Consigne A: Selon l'extrait sur le lac de Wompou, à quelle distance du fleuve Sénégal se trouve le lac ?
Consigne B: Recopiez le passage de l'extrait sur le lac de Wompou qui commence par « En effet, la » et se termine par « de la culture traditionnelle de décrue. ».

Extrait de page:
----------

Le projet présenté à HSF par l’Association des travailleurs de Wompou en France (ATWF) est un projet de réalimentation en eau du lac de Wompou et aménagement de ses berges pour sa pérennisation. Le lac est situé à deux kilomètres du fleuve Sénégal, à l’ouest de Sélibaby, en Mauritanie.

Après l’étude des cartes et des photos aériennes du lac et de ses environs, une mission a été organisée entre ATWF et HSF. La mission, qui s’est déroulée du 3 Août 98 au 1er Septembre 98, avait deux volets : une étude socio-économique, et une étude technique de faisabilité. Le Président de l’ATWF, M Boubacary DOUDOURE a accompagné les deux juniors de HSF, Annabelle BOUTET (sociologue-politologue), et Quynh-Anh PHAM NGOC (ingénieur en géotechnique-génie civil).
 
 

Le lac de Wompou, large de 500 m et long d’environ 2 km, était rempli chaque année grâce aux crues du fleuve Sénégal venant de l’est par le chenal du Yaïci , et celles du petit Gorgol venant de l’ouest. Depuis 20 ans, en raison de la sécheresse, il ne se remplit plus que partiellement et épisodiquement, une année sur deux, et se trouve asséché de février à juillet. Pourtant, il est vital pour le village de Wompou, qui y prend son eau, et même son nom...

A notre arrivée à Nouakchott, nous avons été aimablement accueillies par le Sénateur Gaye-Silly Soumaré, ainsi que toute la communauté de Wompou résidant à la capitale.

Nous apprenons très vite qu’il existe un projet en cours, "Maghama-décrue", initié par le Ministère du développement rural (MDR). La commune de Wompou fait partie de l’un des biefs aménagés pour la culture de décrue. Ce projet vient se greffer sur les aménagements du fleuve Sénégal que sont les barrages de Manantali au Mali, et Diama au Sénégal, gérés par l’Organisme de mise en valeur du fleuve Sénégal (OMVS), commun aux trois pays.

En effet, la maîtrise des crues du fleuve ne permet plus aux villages à l’aval du Manantali de pratiquer la culture traditionnelle de décrue. Une cote minimale a été maintenue pour permettre ces cultures juste à l’amont du barrage de Diama, lors de lâchers d’eau. Mais plus à l’amont, entre Maghama et Wompou, ces lâchers ne suffisent pas à inonder les terres.

Réhabilitation de la culture traditionnelle de décrue.

----------

Section des données:
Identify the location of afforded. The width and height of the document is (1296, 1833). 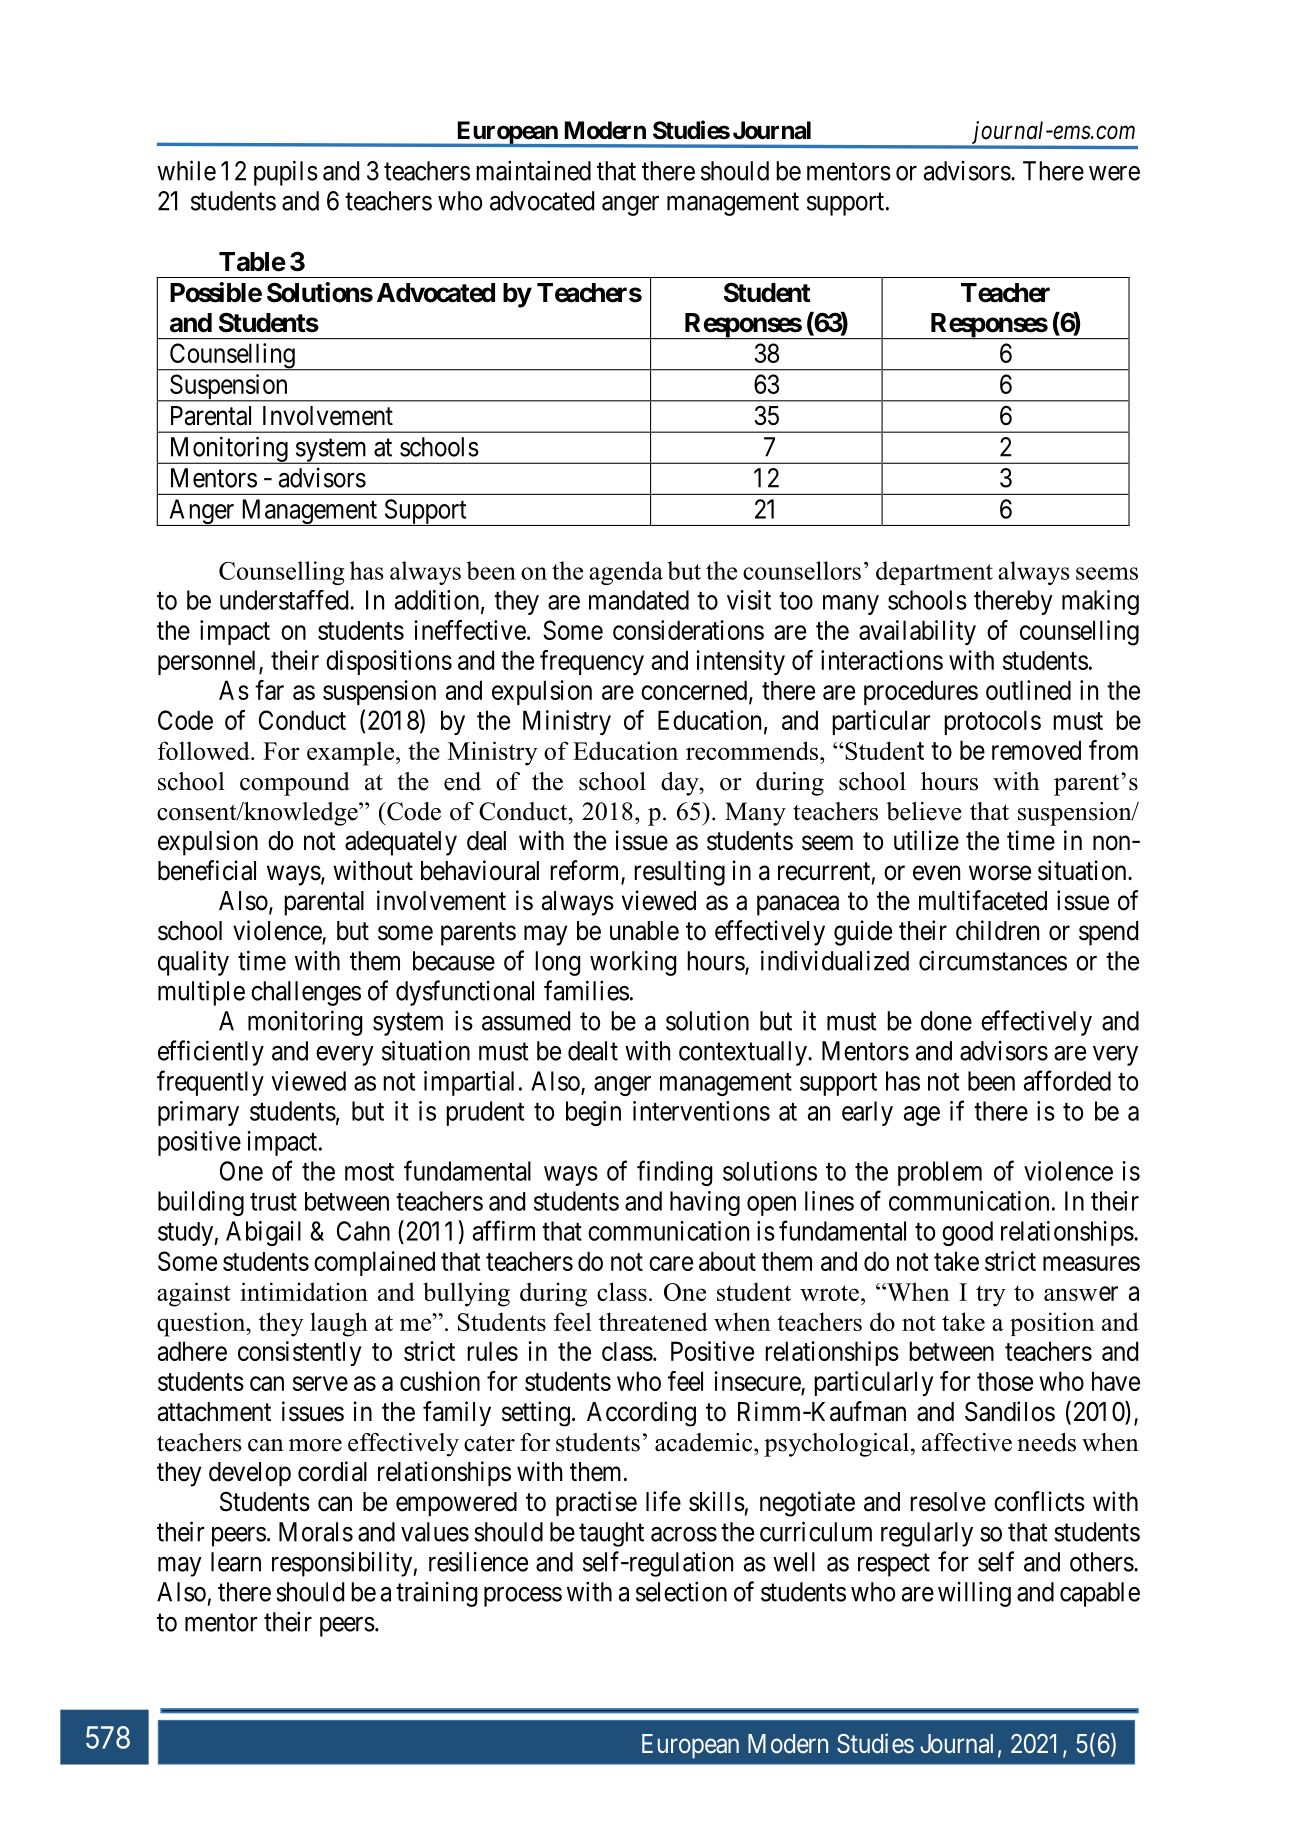
(1067, 1080).
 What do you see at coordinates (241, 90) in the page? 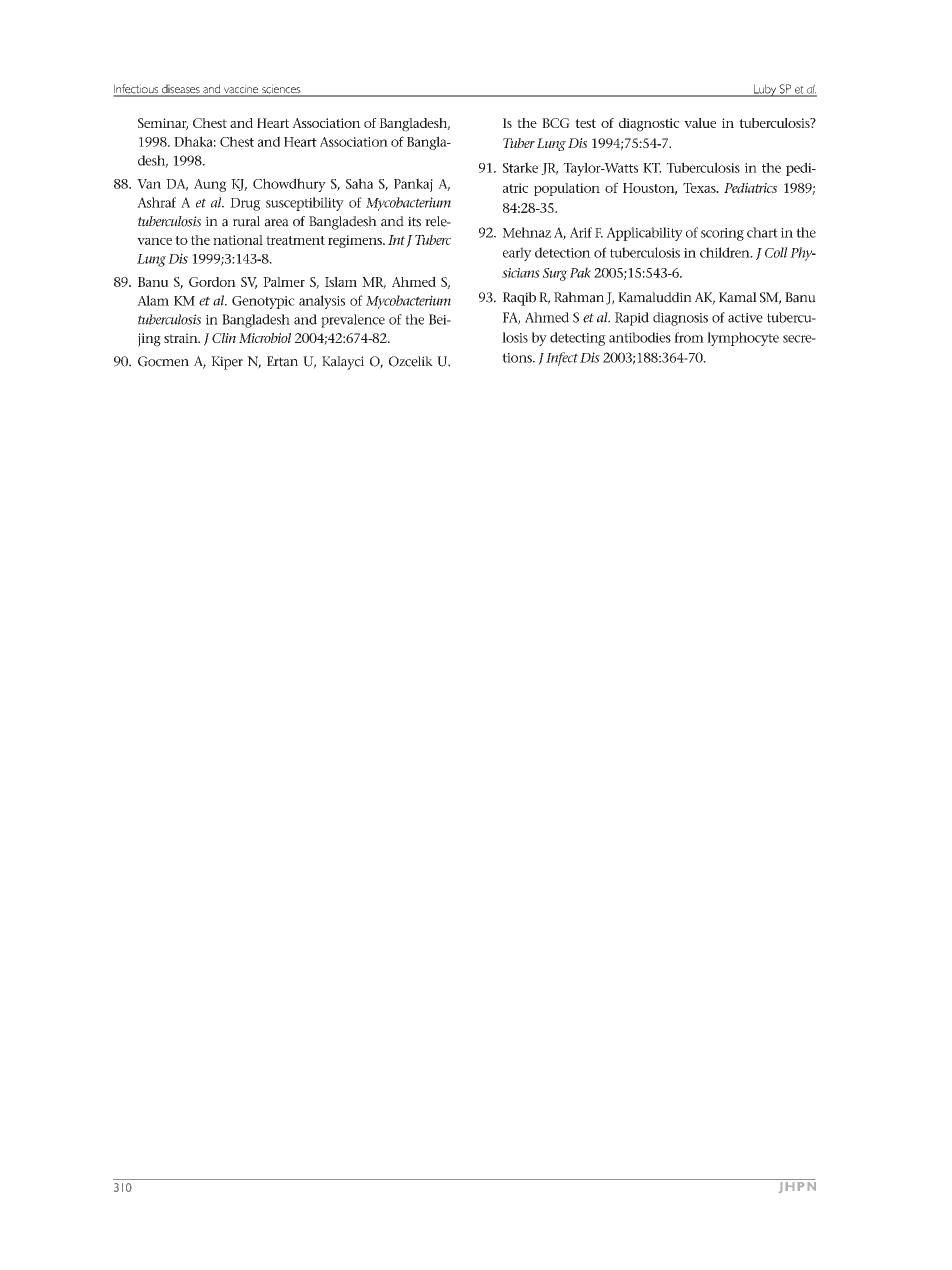
I see `vaccine` at bounding box center [241, 90].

----------

Réponse complète A: À deux kilomètres.

Réponse complète B:
En effet, la maîtrise des crues du fleuve ne permet plus aux villages à l’aval du Manantali de pratiquer la culture traditionnelle de décrue. Une cote minimale a été maintenue pour permettre ces cultures juste à l’amont du barrage de Diama, lors de lâchers d’eau. Mais plus à l’amont, entre Maghama et Wompou, ces lâchers ne suffisent pas à inonder les terres.

Réhabilitation de la culture traditionnelle de décrue.